Ankawi Ghada A, Clark William F
London Health Sciences Centre, London, Ontario, Canada.
Department of Medicine, Faculty of Medicine, Univ Western Ontario, London, Ontario, Canada.
BMJ Case Rep. 2017 Aug 10;2017:bcr-2017-220974. doi: 10.1136/bcr-2017-220974.

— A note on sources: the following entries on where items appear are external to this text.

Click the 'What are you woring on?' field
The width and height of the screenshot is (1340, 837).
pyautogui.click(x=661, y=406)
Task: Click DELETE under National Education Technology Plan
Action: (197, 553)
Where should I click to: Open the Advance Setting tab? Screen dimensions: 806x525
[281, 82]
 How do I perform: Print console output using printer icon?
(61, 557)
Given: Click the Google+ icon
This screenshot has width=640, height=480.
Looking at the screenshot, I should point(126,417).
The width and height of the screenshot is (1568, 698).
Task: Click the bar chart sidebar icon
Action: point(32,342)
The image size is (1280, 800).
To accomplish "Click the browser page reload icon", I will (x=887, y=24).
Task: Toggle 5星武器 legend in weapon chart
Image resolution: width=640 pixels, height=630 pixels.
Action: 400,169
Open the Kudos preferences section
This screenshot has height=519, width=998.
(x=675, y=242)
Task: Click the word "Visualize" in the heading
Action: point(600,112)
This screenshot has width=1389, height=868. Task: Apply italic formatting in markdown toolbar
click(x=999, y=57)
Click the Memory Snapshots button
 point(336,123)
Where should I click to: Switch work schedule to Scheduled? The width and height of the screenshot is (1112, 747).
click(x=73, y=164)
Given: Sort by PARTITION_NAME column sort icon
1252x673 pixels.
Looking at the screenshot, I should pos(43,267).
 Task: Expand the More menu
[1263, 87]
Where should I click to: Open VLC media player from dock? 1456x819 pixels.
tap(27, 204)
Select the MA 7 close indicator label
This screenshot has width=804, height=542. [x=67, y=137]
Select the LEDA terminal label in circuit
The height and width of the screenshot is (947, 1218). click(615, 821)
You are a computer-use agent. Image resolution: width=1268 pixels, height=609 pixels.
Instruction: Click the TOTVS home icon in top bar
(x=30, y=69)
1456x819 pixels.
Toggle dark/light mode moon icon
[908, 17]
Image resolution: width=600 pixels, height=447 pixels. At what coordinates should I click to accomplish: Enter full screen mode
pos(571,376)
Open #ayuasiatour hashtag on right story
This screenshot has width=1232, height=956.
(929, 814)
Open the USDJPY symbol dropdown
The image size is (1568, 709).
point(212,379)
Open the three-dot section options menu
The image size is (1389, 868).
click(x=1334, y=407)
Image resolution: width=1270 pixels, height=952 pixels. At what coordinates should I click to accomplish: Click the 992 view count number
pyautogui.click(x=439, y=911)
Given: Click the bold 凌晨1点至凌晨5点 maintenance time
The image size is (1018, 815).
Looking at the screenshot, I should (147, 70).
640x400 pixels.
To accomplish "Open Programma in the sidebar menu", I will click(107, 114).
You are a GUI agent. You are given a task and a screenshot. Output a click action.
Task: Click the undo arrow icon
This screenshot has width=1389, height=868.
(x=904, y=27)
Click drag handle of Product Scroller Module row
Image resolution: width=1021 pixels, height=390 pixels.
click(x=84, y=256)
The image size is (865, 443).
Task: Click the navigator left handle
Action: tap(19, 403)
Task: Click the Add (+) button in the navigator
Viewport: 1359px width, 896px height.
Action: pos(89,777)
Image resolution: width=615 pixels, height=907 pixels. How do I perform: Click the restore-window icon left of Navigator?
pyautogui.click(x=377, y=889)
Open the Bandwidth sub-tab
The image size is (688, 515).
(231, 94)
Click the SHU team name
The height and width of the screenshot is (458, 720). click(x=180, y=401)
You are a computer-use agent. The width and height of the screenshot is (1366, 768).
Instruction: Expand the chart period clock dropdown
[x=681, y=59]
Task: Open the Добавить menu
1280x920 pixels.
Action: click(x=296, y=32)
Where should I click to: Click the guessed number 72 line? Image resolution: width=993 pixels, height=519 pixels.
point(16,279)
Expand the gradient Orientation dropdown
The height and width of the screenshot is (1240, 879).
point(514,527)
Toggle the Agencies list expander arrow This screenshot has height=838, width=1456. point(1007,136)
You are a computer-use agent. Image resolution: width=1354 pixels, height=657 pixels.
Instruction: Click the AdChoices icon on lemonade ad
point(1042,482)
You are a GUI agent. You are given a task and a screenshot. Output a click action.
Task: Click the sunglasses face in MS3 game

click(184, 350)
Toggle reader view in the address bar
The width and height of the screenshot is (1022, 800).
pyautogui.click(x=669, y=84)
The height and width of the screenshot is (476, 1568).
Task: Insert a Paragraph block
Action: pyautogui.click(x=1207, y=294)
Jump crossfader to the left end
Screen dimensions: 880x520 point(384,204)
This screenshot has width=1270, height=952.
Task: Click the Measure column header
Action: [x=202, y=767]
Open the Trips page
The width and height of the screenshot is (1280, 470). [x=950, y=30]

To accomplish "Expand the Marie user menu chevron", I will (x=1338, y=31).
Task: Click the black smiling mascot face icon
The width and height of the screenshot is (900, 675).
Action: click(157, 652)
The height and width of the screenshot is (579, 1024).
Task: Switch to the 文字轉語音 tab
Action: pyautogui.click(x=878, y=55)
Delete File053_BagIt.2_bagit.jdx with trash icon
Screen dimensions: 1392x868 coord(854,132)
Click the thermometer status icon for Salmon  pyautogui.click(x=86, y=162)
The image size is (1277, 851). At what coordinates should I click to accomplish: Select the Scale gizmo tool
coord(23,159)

Historically, patients with kidney diseases caused by genetic or acquired dysregulation of the complement alternative pathway have been grouped into clinical syndromes, C3 glomerulopathy (C3GN/DDD) and thrombotic microangiopathy (TMA), specifically atypical haemolytic uremic syndrome (aHUS). Recent data suggested that these diseases share a common pathophysiology and that patients can transition between glomerulopathies in this spectrum. Histopathologically, the main difference cited is the immunofluorescence (IF) findings, with C3 predominance in C3 glomerulopathy (compared with immunoglobulins and complements in immune complex-mediated membranoproliferative glomerulonephritis (MPGN)) and negative IF in TMA. We report a case in which a patient presented with hypertension, seizures, proteinuria, renal impairment and immune complex-mediated MPGN on kidney biopsy. Months later, she presented with classical TMA. She failed to respond to steroids and plasma exchange therapy but subsequently made a remarkable haematological and renal recovery after eculizumab treatment, thus supporting an underlying complement dysregulation and a diagnosis of aHUS.
从历史上看,由补体替代途径的遗传或后天失调引起的肾脏疾病患者被归类为临床综合征,即C3肾小球病(C3GN/DDD)和血栓性微血管病(TMA),特别是非典型溶血性尿毒症综合征(aHUS)。最近的数据表明,这些疾病具有共同的病理生理学,并且患者可以在这一疾病谱中的肾小球病之间转变。在组织病理学上,所提及的主要差异是免疫荧光(IF)结果,在C3肾小球病中以C3为主(与免疫复合物介导的膜增生性肾小球肾炎(MPGN)中的免疫球蛋白和补体相比),而在TMA中IF为阴性。我们报告了一例患者,该患者在肾活检时表现为高血压、癫痫发作、蛋白尿、肾功能损害以及免疫复合物介导的MPGN。数月后,她出现了典型的TMA。她对类固醇和血浆置换疗法无反应,但在接受依库珠单抗治疗后血液学和肾脏功能显著恢复,从而支持潜在的补体失调以及aHUS的诊断。